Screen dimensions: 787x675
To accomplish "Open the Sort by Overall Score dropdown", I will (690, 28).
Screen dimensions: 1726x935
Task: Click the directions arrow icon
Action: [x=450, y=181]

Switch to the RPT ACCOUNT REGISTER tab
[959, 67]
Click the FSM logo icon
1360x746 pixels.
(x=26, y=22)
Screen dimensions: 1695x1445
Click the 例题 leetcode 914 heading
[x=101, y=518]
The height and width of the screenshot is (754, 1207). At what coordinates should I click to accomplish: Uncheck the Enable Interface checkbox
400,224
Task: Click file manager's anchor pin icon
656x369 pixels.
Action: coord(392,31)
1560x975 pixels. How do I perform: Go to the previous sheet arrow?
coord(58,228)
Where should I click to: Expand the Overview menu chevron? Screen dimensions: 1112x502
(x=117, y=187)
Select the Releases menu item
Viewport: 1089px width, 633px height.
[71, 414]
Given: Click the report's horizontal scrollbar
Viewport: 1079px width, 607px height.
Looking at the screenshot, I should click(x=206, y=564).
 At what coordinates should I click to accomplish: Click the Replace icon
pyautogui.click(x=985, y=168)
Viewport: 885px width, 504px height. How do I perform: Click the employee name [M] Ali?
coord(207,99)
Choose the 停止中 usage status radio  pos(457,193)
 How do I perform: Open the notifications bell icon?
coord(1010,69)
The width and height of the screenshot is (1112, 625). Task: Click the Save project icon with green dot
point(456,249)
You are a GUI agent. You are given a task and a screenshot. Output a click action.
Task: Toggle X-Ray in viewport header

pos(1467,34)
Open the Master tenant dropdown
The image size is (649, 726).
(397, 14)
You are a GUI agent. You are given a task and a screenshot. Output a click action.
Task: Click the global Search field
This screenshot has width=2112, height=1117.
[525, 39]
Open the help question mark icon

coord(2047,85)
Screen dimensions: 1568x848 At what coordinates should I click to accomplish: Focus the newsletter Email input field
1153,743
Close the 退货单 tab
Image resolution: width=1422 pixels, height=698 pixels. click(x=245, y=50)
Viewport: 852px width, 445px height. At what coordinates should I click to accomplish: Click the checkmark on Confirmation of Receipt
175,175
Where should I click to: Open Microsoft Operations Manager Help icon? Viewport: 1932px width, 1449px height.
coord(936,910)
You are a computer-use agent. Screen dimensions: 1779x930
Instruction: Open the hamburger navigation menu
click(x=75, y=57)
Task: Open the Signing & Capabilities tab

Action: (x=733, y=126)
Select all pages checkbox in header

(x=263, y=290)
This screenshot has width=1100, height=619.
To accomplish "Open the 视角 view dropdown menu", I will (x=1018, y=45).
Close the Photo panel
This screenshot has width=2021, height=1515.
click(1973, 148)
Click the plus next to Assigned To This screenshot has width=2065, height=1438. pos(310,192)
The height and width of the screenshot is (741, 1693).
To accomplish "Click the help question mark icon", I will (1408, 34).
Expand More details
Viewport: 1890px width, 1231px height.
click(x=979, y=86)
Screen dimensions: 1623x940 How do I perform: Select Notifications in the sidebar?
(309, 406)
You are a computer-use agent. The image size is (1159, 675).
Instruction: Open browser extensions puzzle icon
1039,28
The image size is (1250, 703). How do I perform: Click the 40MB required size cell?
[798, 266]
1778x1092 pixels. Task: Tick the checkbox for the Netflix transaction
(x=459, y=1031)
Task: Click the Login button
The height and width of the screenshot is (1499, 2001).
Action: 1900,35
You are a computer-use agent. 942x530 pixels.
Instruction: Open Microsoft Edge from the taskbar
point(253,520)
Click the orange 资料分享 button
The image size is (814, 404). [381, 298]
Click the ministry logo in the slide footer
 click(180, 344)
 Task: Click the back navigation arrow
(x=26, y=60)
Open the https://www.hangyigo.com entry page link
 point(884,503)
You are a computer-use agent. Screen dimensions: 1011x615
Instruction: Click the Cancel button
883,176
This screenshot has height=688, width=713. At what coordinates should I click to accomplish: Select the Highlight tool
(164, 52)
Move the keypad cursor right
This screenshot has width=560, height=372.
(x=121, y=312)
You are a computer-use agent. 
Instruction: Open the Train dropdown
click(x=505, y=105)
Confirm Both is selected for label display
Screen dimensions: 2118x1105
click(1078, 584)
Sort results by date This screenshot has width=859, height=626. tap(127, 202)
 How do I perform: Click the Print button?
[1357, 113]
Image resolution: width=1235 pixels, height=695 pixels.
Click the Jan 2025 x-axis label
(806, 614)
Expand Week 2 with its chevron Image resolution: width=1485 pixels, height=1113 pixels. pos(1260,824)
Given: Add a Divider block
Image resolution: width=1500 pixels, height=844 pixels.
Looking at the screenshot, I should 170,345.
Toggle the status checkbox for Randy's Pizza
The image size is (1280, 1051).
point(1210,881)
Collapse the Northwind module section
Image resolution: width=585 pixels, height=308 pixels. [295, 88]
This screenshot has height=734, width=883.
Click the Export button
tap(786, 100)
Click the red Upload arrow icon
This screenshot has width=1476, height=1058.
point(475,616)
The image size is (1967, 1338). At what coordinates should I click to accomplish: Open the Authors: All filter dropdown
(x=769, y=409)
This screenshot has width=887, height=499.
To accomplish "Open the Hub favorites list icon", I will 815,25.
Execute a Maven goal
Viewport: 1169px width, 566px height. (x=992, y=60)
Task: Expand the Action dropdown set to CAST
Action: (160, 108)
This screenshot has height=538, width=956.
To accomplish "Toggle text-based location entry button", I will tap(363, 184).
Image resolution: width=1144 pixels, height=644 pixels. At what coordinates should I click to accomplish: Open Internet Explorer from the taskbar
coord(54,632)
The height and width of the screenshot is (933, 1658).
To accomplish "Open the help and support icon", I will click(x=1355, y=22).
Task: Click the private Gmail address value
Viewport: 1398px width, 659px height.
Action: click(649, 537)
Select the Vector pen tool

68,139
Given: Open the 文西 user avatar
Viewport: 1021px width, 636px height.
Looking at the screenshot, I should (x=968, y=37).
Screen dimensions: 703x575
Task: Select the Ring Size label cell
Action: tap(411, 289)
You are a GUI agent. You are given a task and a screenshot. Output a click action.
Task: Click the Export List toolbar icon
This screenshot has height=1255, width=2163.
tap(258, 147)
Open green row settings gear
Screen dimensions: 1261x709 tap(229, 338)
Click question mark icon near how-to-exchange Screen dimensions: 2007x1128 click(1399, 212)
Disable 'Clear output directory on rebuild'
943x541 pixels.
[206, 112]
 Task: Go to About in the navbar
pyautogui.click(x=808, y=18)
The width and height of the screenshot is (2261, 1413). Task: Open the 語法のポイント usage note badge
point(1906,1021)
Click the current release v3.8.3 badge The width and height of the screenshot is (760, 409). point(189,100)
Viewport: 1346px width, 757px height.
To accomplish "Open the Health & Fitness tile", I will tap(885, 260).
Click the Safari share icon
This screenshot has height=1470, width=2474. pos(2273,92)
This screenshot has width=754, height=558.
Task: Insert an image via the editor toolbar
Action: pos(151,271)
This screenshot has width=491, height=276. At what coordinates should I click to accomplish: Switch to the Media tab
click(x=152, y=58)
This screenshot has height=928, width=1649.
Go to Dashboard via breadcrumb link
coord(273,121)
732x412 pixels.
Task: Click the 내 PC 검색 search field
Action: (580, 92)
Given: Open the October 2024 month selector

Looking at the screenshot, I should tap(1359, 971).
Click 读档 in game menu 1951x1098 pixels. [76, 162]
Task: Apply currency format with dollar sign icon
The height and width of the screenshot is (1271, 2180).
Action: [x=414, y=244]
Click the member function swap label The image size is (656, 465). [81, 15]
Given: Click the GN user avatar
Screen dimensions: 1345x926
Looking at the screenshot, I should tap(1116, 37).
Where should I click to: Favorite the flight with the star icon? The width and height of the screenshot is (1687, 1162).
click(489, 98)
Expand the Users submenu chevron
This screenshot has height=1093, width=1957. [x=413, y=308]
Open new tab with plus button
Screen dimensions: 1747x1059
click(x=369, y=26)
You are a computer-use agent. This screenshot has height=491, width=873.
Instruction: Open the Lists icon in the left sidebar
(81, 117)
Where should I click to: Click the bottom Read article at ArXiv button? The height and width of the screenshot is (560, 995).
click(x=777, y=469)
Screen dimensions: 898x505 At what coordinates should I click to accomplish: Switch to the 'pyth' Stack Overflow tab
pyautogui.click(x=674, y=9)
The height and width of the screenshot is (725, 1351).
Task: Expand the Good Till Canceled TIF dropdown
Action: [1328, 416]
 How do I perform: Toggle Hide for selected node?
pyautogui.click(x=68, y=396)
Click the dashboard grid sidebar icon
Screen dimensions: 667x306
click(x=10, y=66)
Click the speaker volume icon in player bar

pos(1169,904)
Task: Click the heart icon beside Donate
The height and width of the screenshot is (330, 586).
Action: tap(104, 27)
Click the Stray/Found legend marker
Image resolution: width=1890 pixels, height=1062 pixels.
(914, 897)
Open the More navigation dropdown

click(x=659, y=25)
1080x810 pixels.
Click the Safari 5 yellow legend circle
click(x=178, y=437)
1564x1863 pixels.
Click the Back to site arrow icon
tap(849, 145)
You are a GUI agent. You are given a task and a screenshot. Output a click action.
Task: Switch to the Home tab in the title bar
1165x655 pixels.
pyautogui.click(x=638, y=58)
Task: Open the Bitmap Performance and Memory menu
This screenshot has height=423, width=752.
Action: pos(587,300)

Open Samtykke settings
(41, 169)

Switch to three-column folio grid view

***

Scan the lines above for "The width and height of the screenshot is (1112, 625)." and for "Task: Click the global Search field". Repeat exactly the line holding each of them and every line in between.

- [WRITTEN RESPONSE]:
The width and height of the screenshot is (1112, 625). Task: Click the Save project icon with green dot
point(456,249)
You are a GUI agent. You are given a task and a screenshot. Output a click action.
Task: Toggle X-Ray in viewport header

pos(1467,34)
Open the Master tenant dropdown
The image size is (649, 726).
(397, 14)
You are a GUI agent. You are given a task and a screenshot. Output a click action.
Task: Click the global Search field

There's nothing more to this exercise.